In Germany, Tesla reduced the price of its Model Y Long Range by €5,000 to €49,990 ($54,340), a discount of 9%. It also cut the price of its Model Y Performance by €5,000 to €55,990, an 8% discount. The automaker joined Volkswagen and BYD in reducing prices after the government ended EV incentives, according to Automotive News Europe. But compared to BYD’s drastic 15% cuts, Tesla is taking a more measured approach.

German drivers can also get the Model Y for €42,990 – €1,900 less than the previous price.  

The Model Y was Germany’s top-selling BEV in 2023, with some 45,800 new car registrations. However, Tesla lost its No. 1 position as the country’s best-selling BEV brand to Volkswagen. VW reports BEV sales of 70,628 units last year, a 12% increase, compared to Tesla’s 63,685, a 9% drop. 

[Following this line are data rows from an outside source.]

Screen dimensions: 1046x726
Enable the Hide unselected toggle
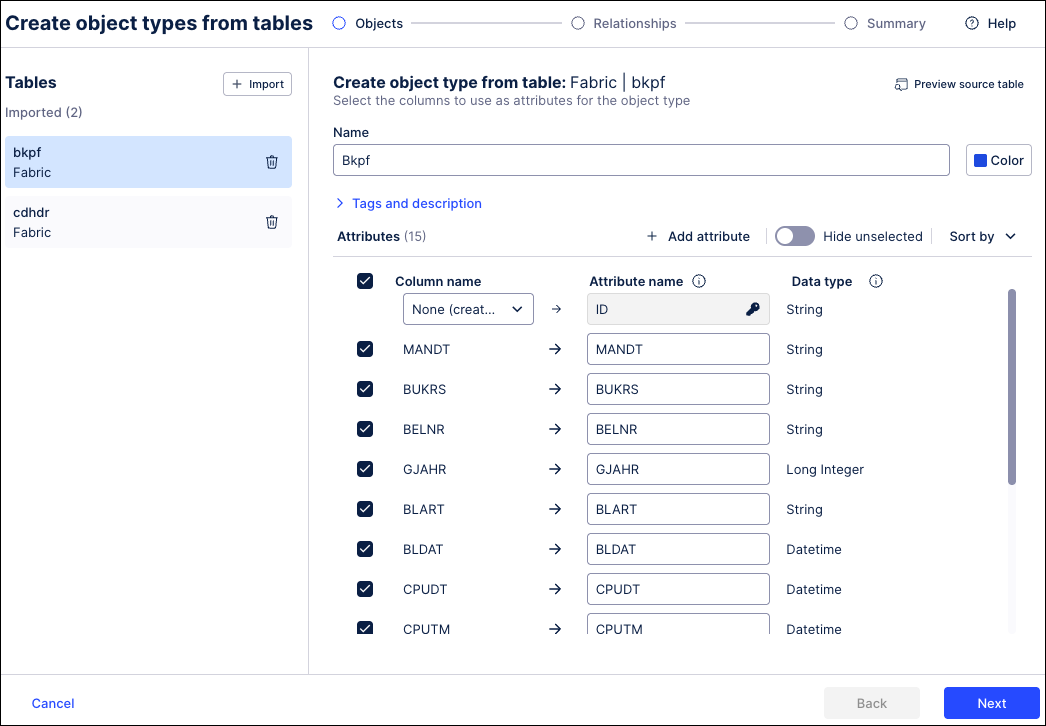795,236
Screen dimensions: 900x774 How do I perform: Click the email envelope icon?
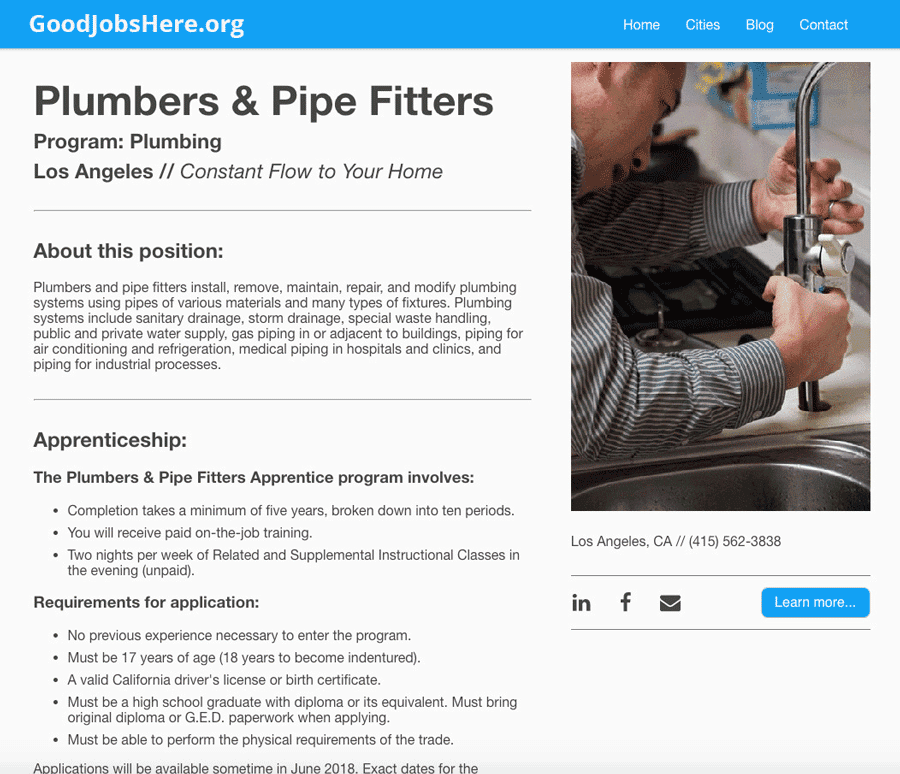670,603

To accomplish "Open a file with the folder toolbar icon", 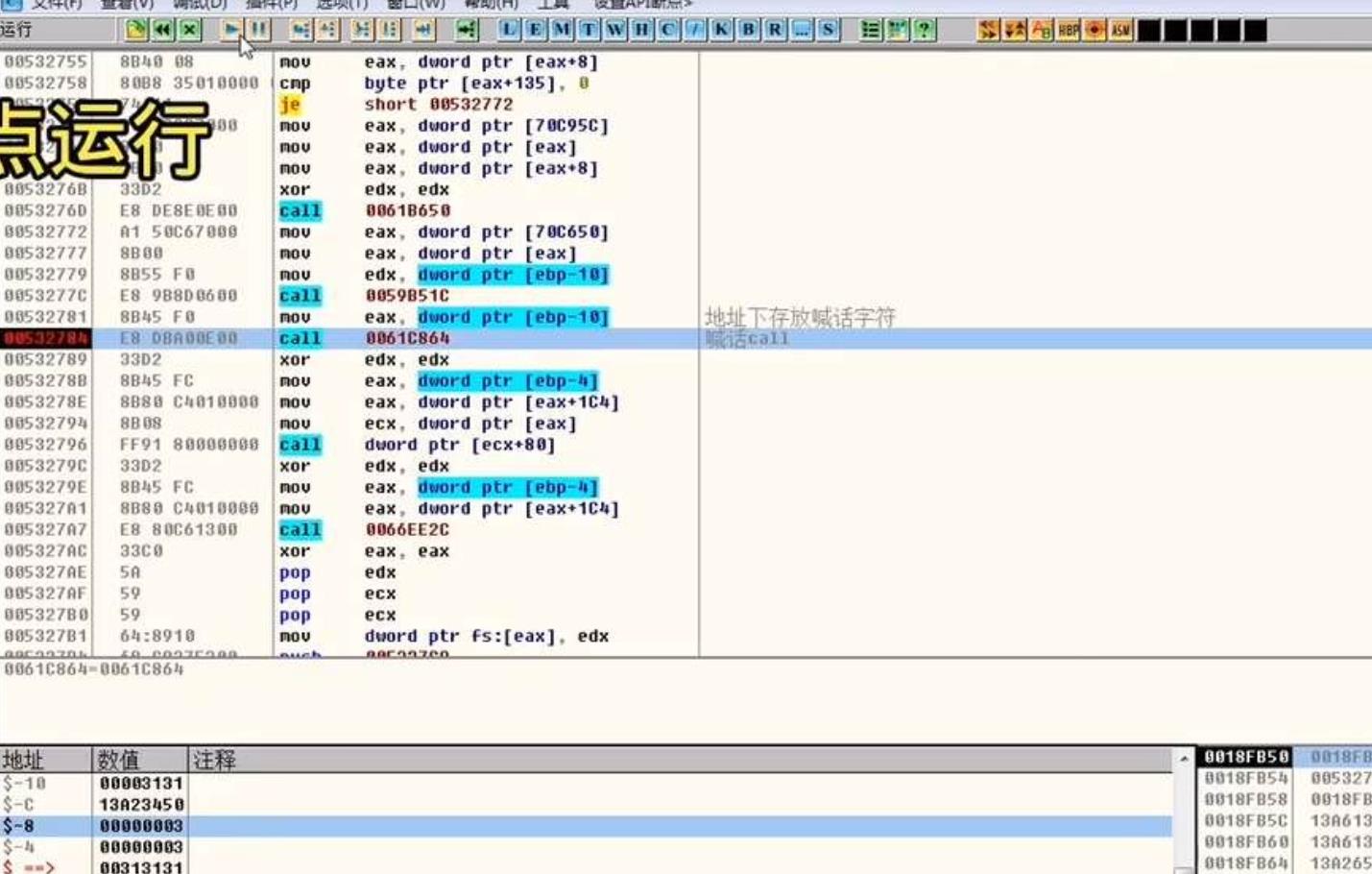I will [x=136, y=30].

In France, Tesla Model Y prices were cut by up to 6.7%, up to 7.7% in the Netherlands, and up to 7.1% in Norway, CNBC reports.

Electrek reported last week that BYD is dropping prices of its EVs in Germany by as much as 15%, with its Atto 3 compact SUV seeing the biggest cuts. BYD only sold 4,140 cars in Germany in 2023, but is looking for 10% market share after its factory in Hungary starts production in a few years.

Ford-BYD-plant
BYD ATTO 3 (Source: BYD)

VW has also been slashing prices on the ID line in France, Belgium, Germany, and Norway, among other countries. While VW beat Tesla in Germany, it trailed by a long shot in EV sales in France. In 2023, VW sold 4,791 ID3s, making it only the 84th most popular model overall and 13th best-selling EV, Automotive News Europe reports. In France, the Tesla Model Y, the best-selling EV, sold 37,124 units.

In Norway, VW has made more critical cuts to the ID3’s price tag, to stay competitive in a market that has achieved 82% percent of sales being EVs – 20% of those sales being a Tesla in 2023. Belgium and Sweden will also see revised vehicles and lower prices. In Belgium, the ID3 is now priced at €39,990 and the ID4 for €39,649, both now eligible for an EV bonus of €5,000.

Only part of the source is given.